§ Directions for this task:
Rewrite everything in the data from the line containing "You are a computer-use agent. The" down to the line containing "Action: (x=223, y=106)", changing "Object Paint" to "Texture Paint" and leaving the rest untouched.

═════ Dataset excerpts

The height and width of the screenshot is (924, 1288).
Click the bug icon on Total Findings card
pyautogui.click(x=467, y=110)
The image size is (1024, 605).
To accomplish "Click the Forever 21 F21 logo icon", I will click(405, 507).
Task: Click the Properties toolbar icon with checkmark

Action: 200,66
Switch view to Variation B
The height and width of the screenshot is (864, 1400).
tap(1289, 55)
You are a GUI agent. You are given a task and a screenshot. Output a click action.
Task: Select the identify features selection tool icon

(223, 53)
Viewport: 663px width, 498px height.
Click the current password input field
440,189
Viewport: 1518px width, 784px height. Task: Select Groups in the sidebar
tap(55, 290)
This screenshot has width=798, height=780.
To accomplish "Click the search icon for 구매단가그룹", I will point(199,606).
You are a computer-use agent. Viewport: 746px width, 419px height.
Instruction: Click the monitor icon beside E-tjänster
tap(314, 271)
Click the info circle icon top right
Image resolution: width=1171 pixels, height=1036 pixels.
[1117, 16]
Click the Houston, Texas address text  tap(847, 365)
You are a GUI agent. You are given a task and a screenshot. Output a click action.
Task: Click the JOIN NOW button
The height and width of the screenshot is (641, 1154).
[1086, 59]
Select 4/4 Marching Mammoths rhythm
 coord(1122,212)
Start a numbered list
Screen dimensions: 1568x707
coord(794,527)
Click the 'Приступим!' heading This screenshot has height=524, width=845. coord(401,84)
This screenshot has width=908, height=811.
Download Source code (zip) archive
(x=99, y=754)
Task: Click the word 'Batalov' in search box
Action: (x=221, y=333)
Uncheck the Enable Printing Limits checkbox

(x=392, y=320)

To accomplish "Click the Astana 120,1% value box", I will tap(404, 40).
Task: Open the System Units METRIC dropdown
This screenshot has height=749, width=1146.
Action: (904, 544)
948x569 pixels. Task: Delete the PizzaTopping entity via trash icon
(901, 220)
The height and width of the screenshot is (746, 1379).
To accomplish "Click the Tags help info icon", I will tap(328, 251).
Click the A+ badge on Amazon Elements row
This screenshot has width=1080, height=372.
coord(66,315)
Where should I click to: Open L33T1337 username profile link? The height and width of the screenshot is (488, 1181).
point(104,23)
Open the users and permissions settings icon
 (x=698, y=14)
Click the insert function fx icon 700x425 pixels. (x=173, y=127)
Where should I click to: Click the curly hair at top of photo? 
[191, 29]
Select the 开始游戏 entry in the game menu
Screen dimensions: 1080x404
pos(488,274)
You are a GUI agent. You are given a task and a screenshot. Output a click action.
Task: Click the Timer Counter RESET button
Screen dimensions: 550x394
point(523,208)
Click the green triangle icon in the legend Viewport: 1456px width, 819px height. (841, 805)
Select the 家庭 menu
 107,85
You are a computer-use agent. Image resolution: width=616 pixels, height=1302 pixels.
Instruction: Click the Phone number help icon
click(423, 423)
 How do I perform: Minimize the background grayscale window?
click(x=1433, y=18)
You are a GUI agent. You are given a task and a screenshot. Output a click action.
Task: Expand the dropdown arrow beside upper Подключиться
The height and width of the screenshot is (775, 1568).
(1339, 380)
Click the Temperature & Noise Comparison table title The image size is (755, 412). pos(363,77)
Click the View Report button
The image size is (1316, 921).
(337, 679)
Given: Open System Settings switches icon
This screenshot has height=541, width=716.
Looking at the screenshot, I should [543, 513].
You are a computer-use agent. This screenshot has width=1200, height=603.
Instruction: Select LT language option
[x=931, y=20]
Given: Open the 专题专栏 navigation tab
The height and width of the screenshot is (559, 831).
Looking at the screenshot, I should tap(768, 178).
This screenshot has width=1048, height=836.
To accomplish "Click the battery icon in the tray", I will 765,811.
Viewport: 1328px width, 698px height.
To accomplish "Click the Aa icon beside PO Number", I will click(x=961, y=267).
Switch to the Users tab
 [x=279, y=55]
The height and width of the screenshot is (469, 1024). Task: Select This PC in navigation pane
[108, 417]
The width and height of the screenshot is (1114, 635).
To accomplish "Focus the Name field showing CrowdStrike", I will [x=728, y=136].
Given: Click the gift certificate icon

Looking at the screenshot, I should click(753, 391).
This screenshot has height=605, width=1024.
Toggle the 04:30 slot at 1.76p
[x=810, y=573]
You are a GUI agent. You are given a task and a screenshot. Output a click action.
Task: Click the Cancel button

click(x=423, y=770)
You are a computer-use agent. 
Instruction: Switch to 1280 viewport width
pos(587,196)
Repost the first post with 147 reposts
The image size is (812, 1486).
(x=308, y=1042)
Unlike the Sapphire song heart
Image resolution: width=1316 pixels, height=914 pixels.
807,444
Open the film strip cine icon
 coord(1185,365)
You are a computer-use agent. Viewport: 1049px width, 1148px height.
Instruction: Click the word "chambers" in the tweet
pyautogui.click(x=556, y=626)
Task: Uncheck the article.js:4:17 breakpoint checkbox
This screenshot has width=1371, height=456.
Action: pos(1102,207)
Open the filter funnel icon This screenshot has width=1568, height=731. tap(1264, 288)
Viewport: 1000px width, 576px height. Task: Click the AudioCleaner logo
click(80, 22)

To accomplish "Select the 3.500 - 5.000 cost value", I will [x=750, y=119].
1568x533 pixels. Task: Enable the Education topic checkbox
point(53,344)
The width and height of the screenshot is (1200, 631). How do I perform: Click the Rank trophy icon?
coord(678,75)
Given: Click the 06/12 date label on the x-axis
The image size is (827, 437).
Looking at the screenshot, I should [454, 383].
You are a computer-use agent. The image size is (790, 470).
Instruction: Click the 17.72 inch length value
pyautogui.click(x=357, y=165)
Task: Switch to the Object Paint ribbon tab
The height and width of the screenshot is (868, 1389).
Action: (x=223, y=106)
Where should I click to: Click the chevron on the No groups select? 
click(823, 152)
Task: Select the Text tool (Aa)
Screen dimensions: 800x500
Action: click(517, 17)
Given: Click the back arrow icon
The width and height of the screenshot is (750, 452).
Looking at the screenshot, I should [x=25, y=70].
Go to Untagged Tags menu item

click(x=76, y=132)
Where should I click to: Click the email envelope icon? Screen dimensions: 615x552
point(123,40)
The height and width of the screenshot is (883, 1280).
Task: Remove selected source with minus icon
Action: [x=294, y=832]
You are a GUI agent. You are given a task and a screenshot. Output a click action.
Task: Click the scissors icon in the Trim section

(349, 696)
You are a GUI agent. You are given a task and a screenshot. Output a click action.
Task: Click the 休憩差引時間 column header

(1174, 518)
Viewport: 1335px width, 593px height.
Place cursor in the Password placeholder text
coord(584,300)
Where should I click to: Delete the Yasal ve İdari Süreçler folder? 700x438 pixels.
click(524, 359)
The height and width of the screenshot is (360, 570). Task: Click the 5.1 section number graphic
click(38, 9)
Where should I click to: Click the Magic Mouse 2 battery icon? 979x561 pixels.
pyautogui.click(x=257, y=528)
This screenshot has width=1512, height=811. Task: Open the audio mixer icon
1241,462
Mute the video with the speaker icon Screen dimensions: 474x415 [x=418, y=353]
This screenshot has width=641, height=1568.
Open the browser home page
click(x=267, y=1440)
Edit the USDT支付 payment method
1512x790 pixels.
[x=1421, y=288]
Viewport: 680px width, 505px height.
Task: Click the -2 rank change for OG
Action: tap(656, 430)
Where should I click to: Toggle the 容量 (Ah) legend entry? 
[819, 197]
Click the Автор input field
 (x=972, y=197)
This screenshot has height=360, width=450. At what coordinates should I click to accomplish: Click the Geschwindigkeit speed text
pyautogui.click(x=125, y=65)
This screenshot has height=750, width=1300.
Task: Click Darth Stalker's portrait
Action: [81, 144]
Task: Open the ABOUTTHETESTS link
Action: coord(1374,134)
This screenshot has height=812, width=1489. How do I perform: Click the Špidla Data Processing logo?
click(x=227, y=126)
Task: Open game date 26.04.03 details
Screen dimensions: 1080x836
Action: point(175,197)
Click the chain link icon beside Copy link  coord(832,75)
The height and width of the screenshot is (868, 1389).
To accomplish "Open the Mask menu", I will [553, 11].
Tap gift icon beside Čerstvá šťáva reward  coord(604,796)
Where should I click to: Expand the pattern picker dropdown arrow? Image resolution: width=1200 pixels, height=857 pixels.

══════════

§ Result of the task:
You are a computer-use agent. The image size is (790, 470).
Instruction: Click the 17.72 inch length value
pyautogui.click(x=357, y=165)
Task: Switch to the Texture Paint ribbon tab
The height and width of the screenshot is (868, 1389).
Action: (x=223, y=106)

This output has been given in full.